13. The storage manager according to claim 7, wherein the index table in the internal memory comprises a plurality of members, and the members comprise an index corresponding to each of the plurality of data blocks

14. The storage manager according to claim 7, wherein the first storage records information about the plurality of storage units, and the information comprises a quantity of the storage units and/or a quantity of storage units in an empty state.

15. A non-transitory computer storage medium, comprising a computer program, wherein when the computer program is run on a storage manager to enable the storage manager to:

select a target storage unit from a plurality of storage units, wherein each storage unit comprises a plurality of data blocks and an index corresponding to each of the plurality of data blocks;

read indexes in the target storage unit through one I/O request;

delete the read indexes from an index table in an internal memory, wherein the index table records indexes corresponding to data blocks of the plurality of storage units and wherein the internal memory is in the storage manager.

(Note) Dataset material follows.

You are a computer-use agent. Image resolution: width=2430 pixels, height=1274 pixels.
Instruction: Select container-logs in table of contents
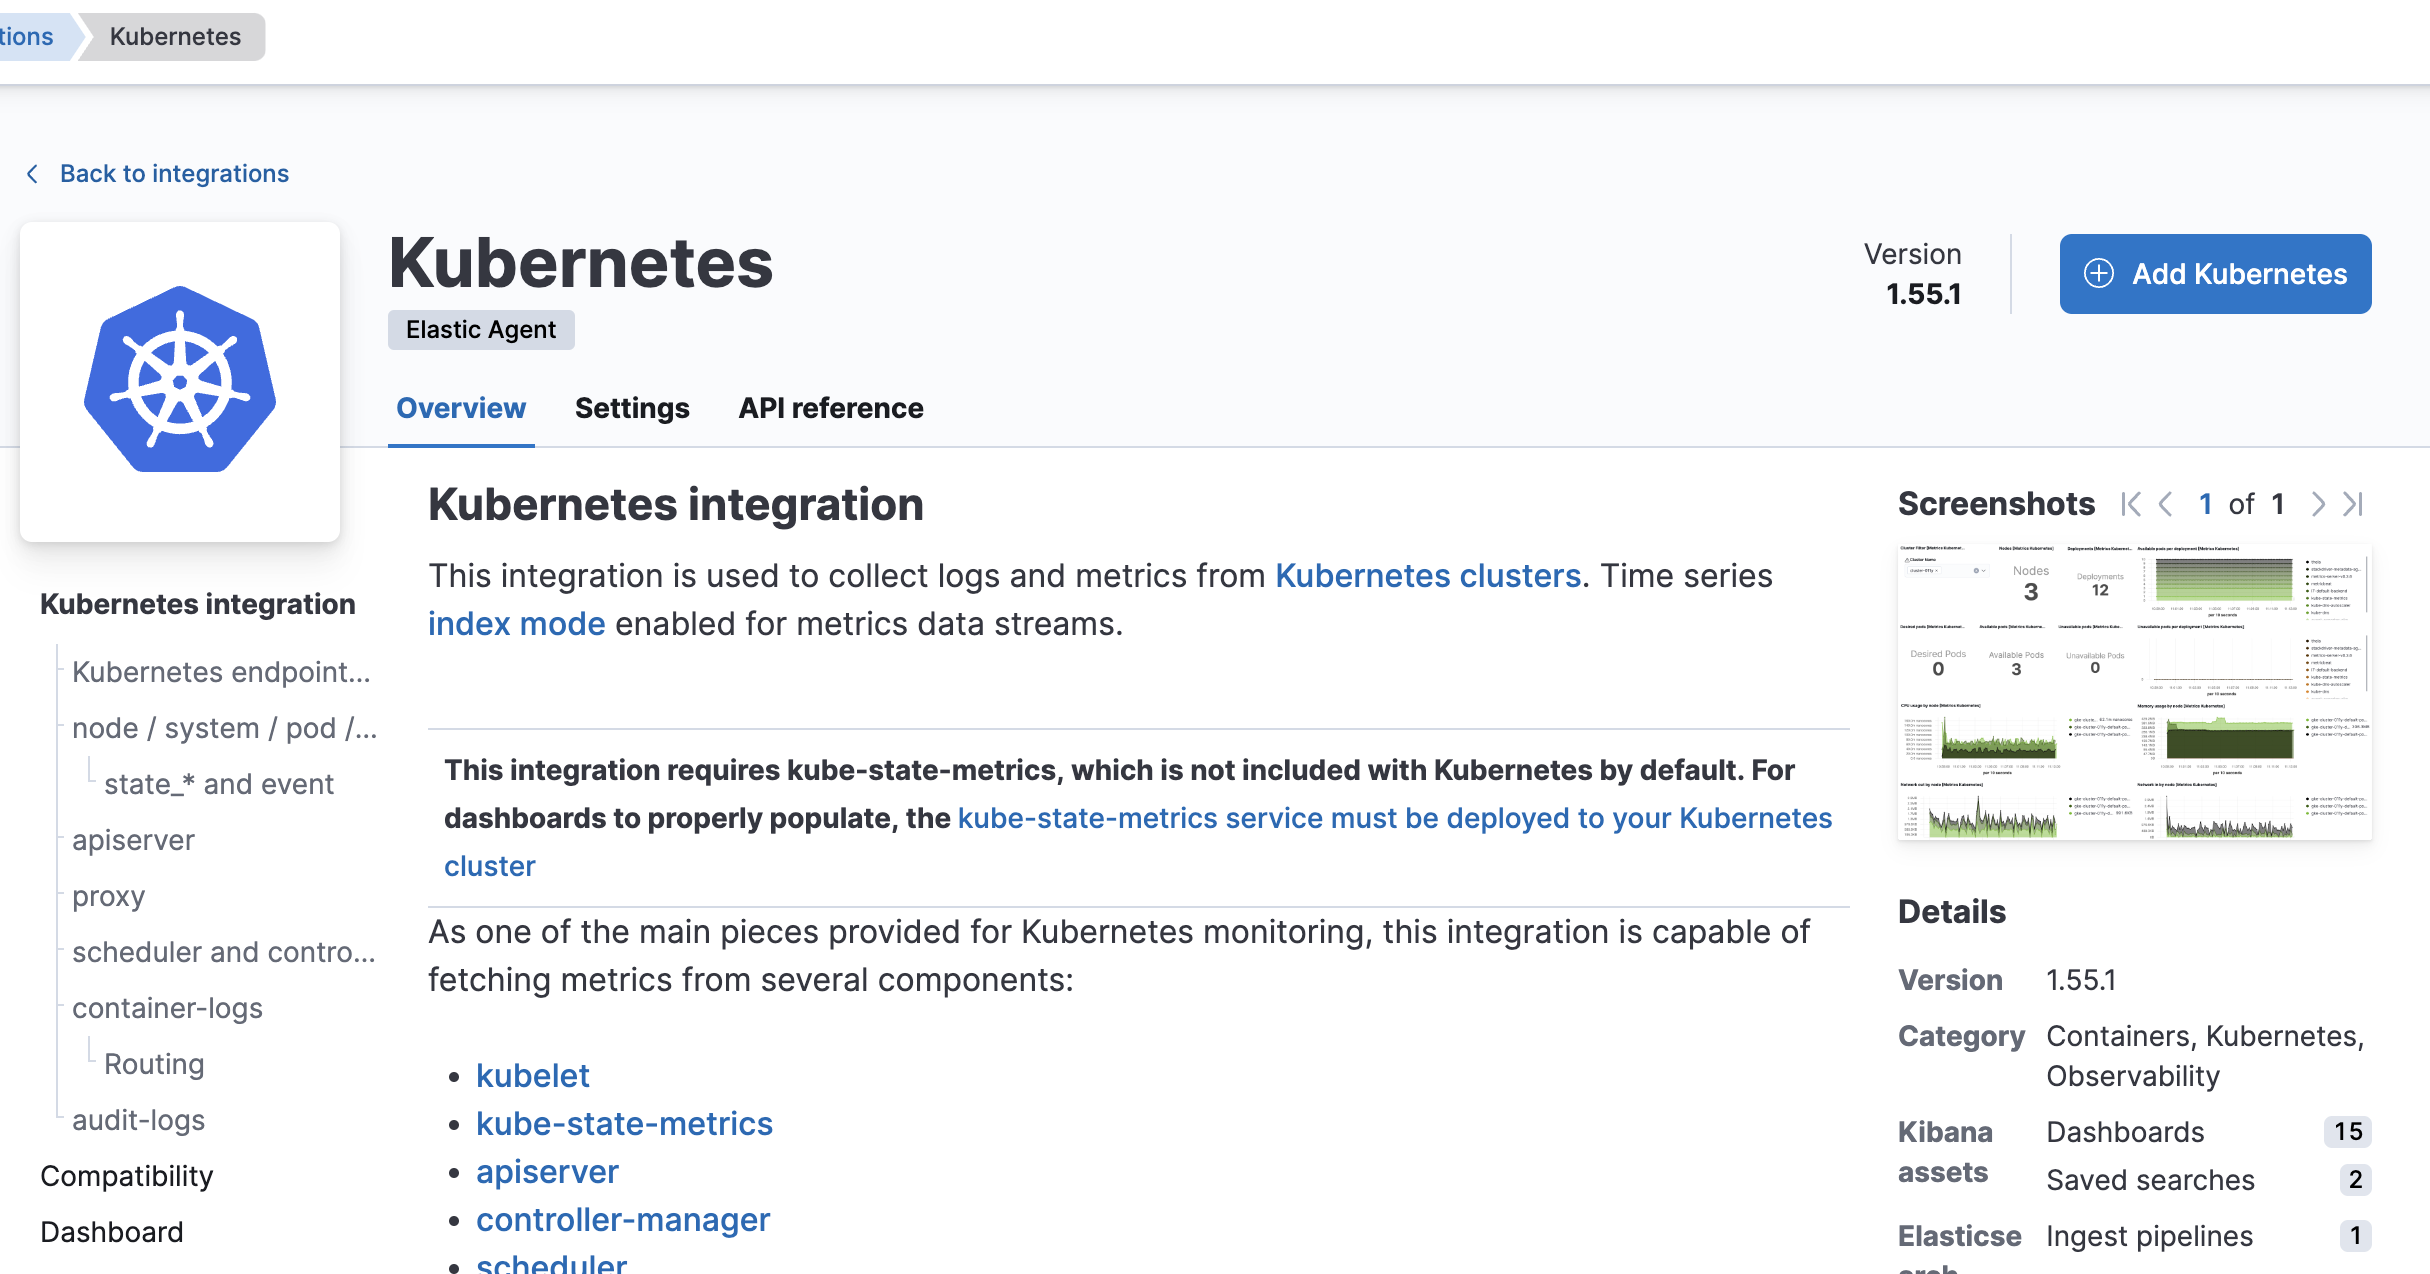167,1008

16. The computer storage medium according to claim 15, wherein the indexes in the target storage unit are consecutively stored in the target storage unit.

17. The computer storage medium according to claim 15, wherein the computer program is run on the storage manager to enable the storage manager to:

mark the target storage unit as empty.

18. The computer storage medium according to claim 15, wherein the computer program is run on the storage manager to enable the storage manager to:

store a plurality of data blocks in the target storage unit into the second storage.

19. The computer storage medium according to claim 15, wherein the computer program is run on the storage manager to enable the storage manager to:

reading, by using a start address and a length, all the indexes in the target storage unit at a time, wherein the start address is a start address of a first indexes in the target storage unit, and the length is a total length of all the indexes in the target storage unit.

20. The computer storage medium according to claim 15, wherein the first storage records information about the plurality of storage units, and the information comprises a quantity of the storage units and/or a quantity of storage units in an empty state.